MATERIAL TO PROCESS:
>>>>

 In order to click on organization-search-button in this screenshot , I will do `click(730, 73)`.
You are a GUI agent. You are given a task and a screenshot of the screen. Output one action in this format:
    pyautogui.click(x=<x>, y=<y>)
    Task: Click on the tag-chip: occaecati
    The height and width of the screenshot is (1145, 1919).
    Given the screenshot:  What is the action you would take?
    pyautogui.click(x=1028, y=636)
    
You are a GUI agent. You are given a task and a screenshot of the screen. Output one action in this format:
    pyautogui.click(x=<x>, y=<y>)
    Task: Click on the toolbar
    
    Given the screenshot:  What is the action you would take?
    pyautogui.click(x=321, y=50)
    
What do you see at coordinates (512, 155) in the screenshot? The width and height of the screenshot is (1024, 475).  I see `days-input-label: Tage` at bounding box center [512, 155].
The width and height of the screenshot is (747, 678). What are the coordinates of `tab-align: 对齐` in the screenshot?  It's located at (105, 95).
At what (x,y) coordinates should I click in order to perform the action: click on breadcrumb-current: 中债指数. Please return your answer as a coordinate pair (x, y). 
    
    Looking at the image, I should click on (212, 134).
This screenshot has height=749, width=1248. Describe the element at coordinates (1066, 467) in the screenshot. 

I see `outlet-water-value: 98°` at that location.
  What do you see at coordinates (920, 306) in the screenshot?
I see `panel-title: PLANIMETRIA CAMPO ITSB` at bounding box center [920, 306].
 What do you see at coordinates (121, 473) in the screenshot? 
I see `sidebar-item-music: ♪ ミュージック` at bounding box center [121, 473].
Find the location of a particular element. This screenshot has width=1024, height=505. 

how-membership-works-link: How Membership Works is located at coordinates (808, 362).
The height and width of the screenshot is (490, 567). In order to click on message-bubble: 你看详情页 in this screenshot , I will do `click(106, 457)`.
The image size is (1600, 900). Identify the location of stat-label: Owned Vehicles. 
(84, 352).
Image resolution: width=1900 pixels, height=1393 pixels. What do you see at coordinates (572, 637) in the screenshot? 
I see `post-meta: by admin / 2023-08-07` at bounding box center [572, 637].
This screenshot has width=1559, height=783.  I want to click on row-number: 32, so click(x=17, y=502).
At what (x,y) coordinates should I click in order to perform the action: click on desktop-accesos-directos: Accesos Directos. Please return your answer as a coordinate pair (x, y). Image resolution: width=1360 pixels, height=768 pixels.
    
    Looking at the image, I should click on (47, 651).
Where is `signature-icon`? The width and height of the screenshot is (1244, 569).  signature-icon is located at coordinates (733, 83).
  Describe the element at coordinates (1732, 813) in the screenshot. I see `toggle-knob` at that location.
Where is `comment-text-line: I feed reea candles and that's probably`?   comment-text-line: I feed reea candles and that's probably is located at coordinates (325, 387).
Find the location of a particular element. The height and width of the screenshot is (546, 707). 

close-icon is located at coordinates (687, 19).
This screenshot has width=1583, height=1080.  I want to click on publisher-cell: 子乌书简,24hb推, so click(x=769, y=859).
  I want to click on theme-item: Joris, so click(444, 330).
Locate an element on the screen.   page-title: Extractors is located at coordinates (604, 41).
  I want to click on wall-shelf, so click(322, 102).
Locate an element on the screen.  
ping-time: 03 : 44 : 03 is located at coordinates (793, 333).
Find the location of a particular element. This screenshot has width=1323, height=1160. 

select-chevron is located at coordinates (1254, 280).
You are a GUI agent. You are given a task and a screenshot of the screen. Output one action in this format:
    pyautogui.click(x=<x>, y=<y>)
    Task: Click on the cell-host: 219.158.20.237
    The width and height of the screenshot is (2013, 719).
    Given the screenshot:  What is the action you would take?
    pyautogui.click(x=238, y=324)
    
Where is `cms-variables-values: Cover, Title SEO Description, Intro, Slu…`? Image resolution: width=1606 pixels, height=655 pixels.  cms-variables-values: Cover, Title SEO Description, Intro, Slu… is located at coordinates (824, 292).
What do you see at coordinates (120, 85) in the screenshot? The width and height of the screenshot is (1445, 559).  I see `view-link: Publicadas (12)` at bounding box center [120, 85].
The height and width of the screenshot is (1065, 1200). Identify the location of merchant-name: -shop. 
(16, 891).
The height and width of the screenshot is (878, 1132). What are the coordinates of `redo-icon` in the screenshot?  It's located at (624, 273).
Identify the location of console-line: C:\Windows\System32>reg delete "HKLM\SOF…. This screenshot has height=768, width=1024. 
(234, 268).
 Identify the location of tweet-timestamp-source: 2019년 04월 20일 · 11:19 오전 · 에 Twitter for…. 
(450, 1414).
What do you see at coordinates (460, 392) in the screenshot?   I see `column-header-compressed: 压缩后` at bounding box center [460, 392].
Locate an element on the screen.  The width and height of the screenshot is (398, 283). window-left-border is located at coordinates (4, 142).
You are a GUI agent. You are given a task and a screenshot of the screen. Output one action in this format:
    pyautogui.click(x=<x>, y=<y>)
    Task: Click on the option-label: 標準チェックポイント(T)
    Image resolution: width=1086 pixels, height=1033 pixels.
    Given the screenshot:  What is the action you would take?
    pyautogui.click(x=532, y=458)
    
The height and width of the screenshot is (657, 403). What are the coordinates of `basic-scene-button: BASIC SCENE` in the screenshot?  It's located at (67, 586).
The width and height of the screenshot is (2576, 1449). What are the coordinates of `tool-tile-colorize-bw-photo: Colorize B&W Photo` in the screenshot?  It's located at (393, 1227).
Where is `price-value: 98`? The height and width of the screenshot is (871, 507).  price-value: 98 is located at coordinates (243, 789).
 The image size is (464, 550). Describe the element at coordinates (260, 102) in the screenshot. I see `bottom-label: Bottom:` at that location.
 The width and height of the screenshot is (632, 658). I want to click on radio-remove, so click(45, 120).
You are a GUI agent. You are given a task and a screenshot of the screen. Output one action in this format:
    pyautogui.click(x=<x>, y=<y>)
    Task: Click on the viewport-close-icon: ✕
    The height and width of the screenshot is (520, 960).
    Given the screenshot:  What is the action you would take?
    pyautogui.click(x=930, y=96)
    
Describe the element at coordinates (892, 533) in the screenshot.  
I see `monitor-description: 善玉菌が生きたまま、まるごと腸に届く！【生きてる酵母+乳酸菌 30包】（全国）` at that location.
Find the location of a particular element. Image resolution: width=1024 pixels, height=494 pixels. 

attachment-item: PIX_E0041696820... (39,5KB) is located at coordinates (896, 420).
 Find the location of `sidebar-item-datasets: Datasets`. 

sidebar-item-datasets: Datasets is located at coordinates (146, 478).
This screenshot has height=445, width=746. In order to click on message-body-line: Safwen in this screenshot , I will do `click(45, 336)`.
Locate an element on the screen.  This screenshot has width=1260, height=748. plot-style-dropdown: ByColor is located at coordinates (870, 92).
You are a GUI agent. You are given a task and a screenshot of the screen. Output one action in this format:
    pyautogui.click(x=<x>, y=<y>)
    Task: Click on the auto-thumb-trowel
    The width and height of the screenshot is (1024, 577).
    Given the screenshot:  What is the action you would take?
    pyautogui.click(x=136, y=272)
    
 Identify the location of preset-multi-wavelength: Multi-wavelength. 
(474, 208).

<<<<

Copy the whole listing above, line for line, with no changes.

ANSWER SECTION:
 In order to click on organization-search-button in this screenshot , I will do `click(730, 73)`.
You are a GUI agent. You are given a task and a screenshot of the screen. Output one action in this format:
    pyautogui.click(x=<x>, y=<y>)
    Task: Click on the tag-chip: occaecati
    The height and width of the screenshot is (1145, 1919).
    Given the screenshot:  What is the action you would take?
    pyautogui.click(x=1028, y=636)
    
You are a GUI agent. You are given a task and a screenshot of the screen. Output one action in this format:
    pyautogui.click(x=<x>, y=<y>)
    Task: Click on the toolbar
    
    Given the screenshot:  What is the action you would take?
    pyautogui.click(x=321, y=50)
    
What do you see at coordinates (512, 155) in the screenshot? The width and height of the screenshot is (1024, 475).  I see `days-input-label: Tage` at bounding box center [512, 155].
The width and height of the screenshot is (747, 678). What are the coordinates of `tab-align: 对齐` in the screenshot?  It's located at (105, 95).
At what (x,y) coordinates should I click in order to perform the action: click on breadcrumb-current: 中债指数. Please return your answer as a coordinate pair (x, y). 
    
    Looking at the image, I should click on (212, 134).
This screenshot has height=749, width=1248. Describe the element at coordinates (1066, 467) in the screenshot. 

I see `outlet-water-value: 98°` at that location.
  What do you see at coordinates (920, 306) in the screenshot?
I see `panel-title: PLANIMETRIA CAMPO ITSB` at bounding box center [920, 306].
 What do you see at coordinates (121, 473) in the screenshot? 
I see `sidebar-item-music: ♪ ミュージック` at bounding box center [121, 473].
Find the location of a particular element. This screenshot has width=1024, height=505. 

how-membership-works-link: How Membership Works is located at coordinates (808, 362).
The height and width of the screenshot is (490, 567). In order to click on message-bubble: 你看详情页 in this screenshot , I will do `click(106, 457)`.
The image size is (1600, 900). Identify the location of stat-label: Owned Vehicles. 
(84, 352).
Image resolution: width=1900 pixels, height=1393 pixels. What do you see at coordinates (572, 637) in the screenshot? 
I see `post-meta: by admin / 2023-08-07` at bounding box center [572, 637].
This screenshot has width=1559, height=783.  I want to click on row-number: 32, so click(x=17, y=502).
At what (x,y) coordinates should I click in order to perform the action: click on desktop-accesos-directos: Accesos Directos. Please return your answer as a coordinate pair (x, y). Image resolution: width=1360 pixels, height=768 pixels.
    
    Looking at the image, I should click on (47, 651).
Where is `signature-icon`? The width and height of the screenshot is (1244, 569).  signature-icon is located at coordinates (733, 83).
  Describe the element at coordinates (1732, 813) in the screenshot. I see `toggle-knob` at that location.
Where is `comment-text-line: I feed reea candles and that's probably`?   comment-text-line: I feed reea candles and that's probably is located at coordinates (325, 387).
Find the location of a particular element. The height and width of the screenshot is (546, 707). 

close-icon is located at coordinates (687, 19).
This screenshot has width=1583, height=1080.  I want to click on publisher-cell: 子乌书简,24hb推, so click(x=769, y=859).
  I want to click on theme-item: Joris, so click(444, 330).
Locate an element on the screen.   page-title: Extractors is located at coordinates (604, 41).
  I want to click on wall-shelf, so click(322, 102).
Locate an element on the screen.  
ping-time: 03 : 44 : 03 is located at coordinates (793, 333).
Find the location of a particular element. This screenshot has width=1323, height=1160. 

select-chevron is located at coordinates (1254, 280).
You are a GUI agent. You are given a task and a screenshot of the screen. Output one action in this format:
    pyautogui.click(x=<x>, y=<y>)
    Task: Click on the cell-host: 219.158.20.237
    The width and height of the screenshot is (2013, 719).
    Given the screenshot:  What is the action you would take?
    pyautogui.click(x=238, y=324)
    
Where is `cms-variables-values: Cover, Title SEO Description, Intro, Slu…`? Image resolution: width=1606 pixels, height=655 pixels.  cms-variables-values: Cover, Title SEO Description, Intro, Slu… is located at coordinates (824, 292).
What do you see at coordinates (120, 85) in the screenshot? The width and height of the screenshot is (1445, 559).  I see `view-link: Publicadas (12)` at bounding box center [120, 85].
The height and width of the screenshot is (1065, 1200). Identify the location of merchant-name: -shop. 
(16, 891).
The height and width of the screenshot is (878, 1132). What are the coordinates of `redo-icon` in the screenshot?  It's located at (624, 273).
Identify the location of console-line: C:\Windows\System32>reg delete "HKLM\SOF…. This screenshot has height=768, width=1024. 
(234, 268).
 Identify the location of tweet-timestamp-source: 2019년 04월 20일 · 11:19 오전 · 에 Twitter for…. 
(450, 1414).
What do you see at coordinates (460, 392) in the screenshot?   I see `column-header-compressed: 压缩后` at bounding box center [460, 392].
Locate an element on the screen.  The width and height of the screenshot is (398, 283). window-left-border is located at coordinates (4, 142).
You are a GUI agent. You are given a task and a screenshot of the screen. Output one action in this format:
    pyautogui.click(x=<x>, y=<y>)
    Task: Click on the option-label: 標準チェックポイント(T)
    Image resolution: width=1086 pixels, height=1033 pixels.
    Given the screenshot:  What is the action you would take?
    pyautogui.click(x=532, y=458)
    
The height and width of the screenshot is (657, 403). What are the coordinates of `basic-scene-button: BASIC SCENE` in the screenshot?  It's located at (67, 586).
The width and height of the screenshot is (2576, 1449). What are the coordinates of `tool-tile-colorize-bw-photo: Colorize B&W Photo` in the screenshot?  It's located at (393, 1227).
Where is `price-value: 98`? The height and width of the screenshot is (871, 507).  price-value: 98 is located at coordinates (243, 789).
 The image size is (464, 550). Describe the element at coordinates (260, 102) in the screenshot. I see `bottom-label: Bottom:` at that location.
 The width and height of the screenshot is (632, 658). I want to click on radio-remove, so click(45, 120).
You are a GUI agent. You are given a task and a screenshot of the screen. Output one action in this format:
    pyautogui.click(x=<x>, y=<y>)
    Task: Click on the viewport-close-icon: ✕
    The height and width of the screenshot is (520, 960).
    Given the screenshot:  What is the action you would take?
    pyautogui.click(x=930, y=96)
    
Describe the element at coordinates (892, 533) in the screenshot.  
I see `monitor-description: 善玉菌が生きたまま、まるごと腸に届く！【生きてる酵母+乳酸菌 30包】（全国）` at that location.
Find the location of a particular element. Image resolution: width=1024 pixels, height=494 pixels. 

attachment-item: PIX_E0041696820... (39,5KB) is located at coordinates (896, 420).
 Find the location of `sidebar-item-datasets: Datasets`. 

sidebar-item-datasets: Datasets is located at coordinates (146, 478).
This screenshot has height=445, width=746. In order to click on message-body-line: Safwen in this screenshot , I will do `click(45, 336)`.
Locate an element on the screen.  This screenshot has width=1260, height=748. plot-style-dropdown: ByColor is located at coordinates (870, 92).
You are a GUI agent. You are given a task and a screenshot of the screen. Output one action in this format:
    pyautogui.click(x=<x>, y=<y>)
    Task: Click on the auto-thumb-trowel
    The width and height of the screenshot is (1024, 577).
    Given the screenshot:  What is the action you would take?
    pyautogui.click(x=136, y=272)
    
 Identify the location of preset-multi-wavelength: Multi-wavelength. 
(474, 208).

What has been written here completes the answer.